If there’s one thing I know for certain about the sinking city of Venice, it is that it’s NOT cheap. Not only is Venice a huge tourist destination (70, 000 + visitors every day), but it’s also difficult for merchants to receive products. Think about the historical center – completely car-free, made up of over 160 islands, delivery only accessible by small boats or by hand. Hence, the outrageous prices on food and beverage. BUT eating out in Venice doesn’t have to be expensive, and here’s why.
If you know the tourist trap locations to avoid, then you can get access to great food for cheap. The tourist areas, namely Piazza San Marco, charges you upwards of 5 euros a head, just to sit down – then the sub-par food will cost you an additional 30 euros a plate, at least!
Take my advice. Do what the locals do. Eat your way through Venice, cicchetti (chi-khe-tee) style. What on earth are cicchetti, you ask? Think Venetian tapas. It’s a seldom known fact that the Venetians love their tapas, and for good reason! They’re inexpensive and delicious. And how fun is a cicchetti crawl anyway? REALLY fun. Grab a glass of local wine, point to the little snacks that you want (open-faced sandwiches, olives, pieces of cheese, meat, or fish, among many others), and enjoy! At 1-3 euros a pop, you can fill up on delicious Venetian tapas and have a much more authentic experience in the Floating City.
Here is a list of the Top 5 BEST Places for Cicchetti in Venice. Click the Restaurant name for Google Map direction:
- Paradiso Perduto: This place is by far my favorite place for cicchetti (and for food in general) in the city. It’s off the beaten path and you may likely be one of the only tourists in the place. The head chef, who I think might also be the owner, sports a welcoming smile and a Santa-like white beard. He’s there every time I visit, without fail – usually making pasta or chatting with the locals. There’s even live music here from time to time. I recommend going for the mixed platter for 2! It’ll run you 30 euros, but it is more than enough to fill up two people. Wash it down with an 11 euro liter of sparkling white wine.
2. Al Mariner: Located just two short blocks from Paradiso Perduto, this is a true locals-only place. In a city like Venice, everyone seems to speak English, but not here. Grab a spot outside near the canal and try their seafood plate of cicchetti. Not into seafood? That’s alright! Shimmy up to the bar where you can point to whatever little snacks look tempting to you. If you eat your snacks while standing up at the bar, then you’re pretty much a local.
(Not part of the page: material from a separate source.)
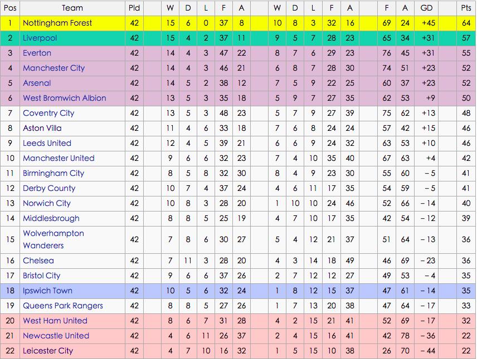477x359 pixels.
Task: Open Manchester City team page
Action: 53,68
3. Cantina do Spade: Located near Rialto Bridge, but just out of the direct sight of tourists, Cantina de Spade is famous for its inexpensive and painfully delicious seafood risotto. A small plate runs you 5 euros, while a large plate runs you 7-8 euros. They also have a large selection of cicchetti. Particularly delicious are the croquettes and the calamari. Remember, most of these restaurants are open from 12-3 and again from 7-late. This is true Italian fashion. Get here early, too, because it fills up fast!
4. Cantina do Mori: This place has become a bit more well-known since it was featured on one of Anthony Bourdain’s TV shows, and it’s a bit more expensive than the other 4 restaurants on this list. But, the ambiance in here is awesome. No BS. Jugs of wine. An always-angry gentleman behind the bar. A variety of tasty cicchetti, ready to be consumed. There’s no bathroom. It’s great. I recommend trying some of their local cheese, some octopus, and some of their open-faced sandwiches. Wash it down with a glass of soave.
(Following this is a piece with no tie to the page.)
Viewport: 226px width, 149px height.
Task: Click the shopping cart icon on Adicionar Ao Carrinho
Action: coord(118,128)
5. Al Merca: Last but not least: Al Merca. I swear, this place is rarely open when I arrive. Maybe it’s just bad timing on my part? No matter, Al Merca is located directly adjacent to the famous Rialto Market. There is no seating, just a storefront and some high tables out front (if you’re lucky). Al Merca serves primarily little sandwiches that you can enjoy with a glass of with or an Aperol Spritz (check out my recipe for Aperol Spritz HERE). Located right on one of the largest canals in Venice, this is a great place to grab a couple of sandwiches (about 1.50 euros each) and a drink, people watch, and take in the views!
Well, there you have it! You now know that “cicchetti” is a thing. You know what they are. You know how to eat like a local in Venice. Last, but not least – you know how to fill up on tasty food in Venice without breaking the bank! Do you have any favorite places to find cheat eats in Venice? Please feel free to share!